Your objective: Copy the lines below word for word, from the first one through the line that contains "[x=58, y=44]".

-- start of Given information --

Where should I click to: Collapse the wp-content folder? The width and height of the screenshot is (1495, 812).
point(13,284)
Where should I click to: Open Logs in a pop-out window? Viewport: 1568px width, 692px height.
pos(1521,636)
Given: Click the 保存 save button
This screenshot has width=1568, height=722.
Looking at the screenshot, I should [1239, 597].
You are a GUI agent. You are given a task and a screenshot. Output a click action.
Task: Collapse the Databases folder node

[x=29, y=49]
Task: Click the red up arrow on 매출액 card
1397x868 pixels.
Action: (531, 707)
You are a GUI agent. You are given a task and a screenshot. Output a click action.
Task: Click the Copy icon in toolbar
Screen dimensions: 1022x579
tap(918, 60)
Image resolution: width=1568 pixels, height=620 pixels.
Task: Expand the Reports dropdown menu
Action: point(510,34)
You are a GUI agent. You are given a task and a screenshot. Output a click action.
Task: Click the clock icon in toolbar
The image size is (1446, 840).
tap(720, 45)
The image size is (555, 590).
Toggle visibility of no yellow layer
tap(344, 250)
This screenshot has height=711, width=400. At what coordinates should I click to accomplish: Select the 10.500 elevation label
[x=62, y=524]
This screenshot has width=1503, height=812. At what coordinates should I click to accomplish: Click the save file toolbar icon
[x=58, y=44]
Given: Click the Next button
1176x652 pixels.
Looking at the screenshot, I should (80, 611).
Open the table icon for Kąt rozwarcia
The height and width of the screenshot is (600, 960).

-- end of Given information --

Written answer:
Where should I click to: Collapse the wp-content folder? The width and height of the screenshot is (1495, 812).
point(13,284)
Where should I click to: Open Logs in a pop-out window? Viewport: 1568px width, 692px height.
pos(1521,636)
Given: Click the 保存 save button
This screenshot has width=1568, height=722.
Looking at the screenshot, I should [1239, 597].
You are a GUI agent. You are given a task and a screenshot. Output a click action.
Task: Collapse the Databases folder node

[x=29, y=49]
Task: Click the red up arrow on 매출액 card
1397x868 pixels.
Action: (531, 707)
You are a GUI agent. You are given a task and a screenshot. Output a click action.
Task: Click the Copy icon in toolbar
Screen dimensions: 1022x579
tap(918, 60)
Image resolution: width=1568 pixels, height=620 pixels.
Task: Expand the Reports dropdown menu
Action: point(510,34)
You are a GUI agent. You are given a task and a screenshot. Output a click action.
Task: Click the clock icon in toolbar
The image size is (1446, 840).
tap(720, 45)
The image size is (555, 590).
Toggle visibility of no yellow layer
tap(344, 250)
This screenshot has height=711, width=400. At what coordinates should I click to accomplish: Select the 10.500 elevation label
[x=62, y=524]
This screenshot has width=1503, height=812. At what coordinates should I click to accomplish: Click the save file toolbar icon
[x=58, y=44]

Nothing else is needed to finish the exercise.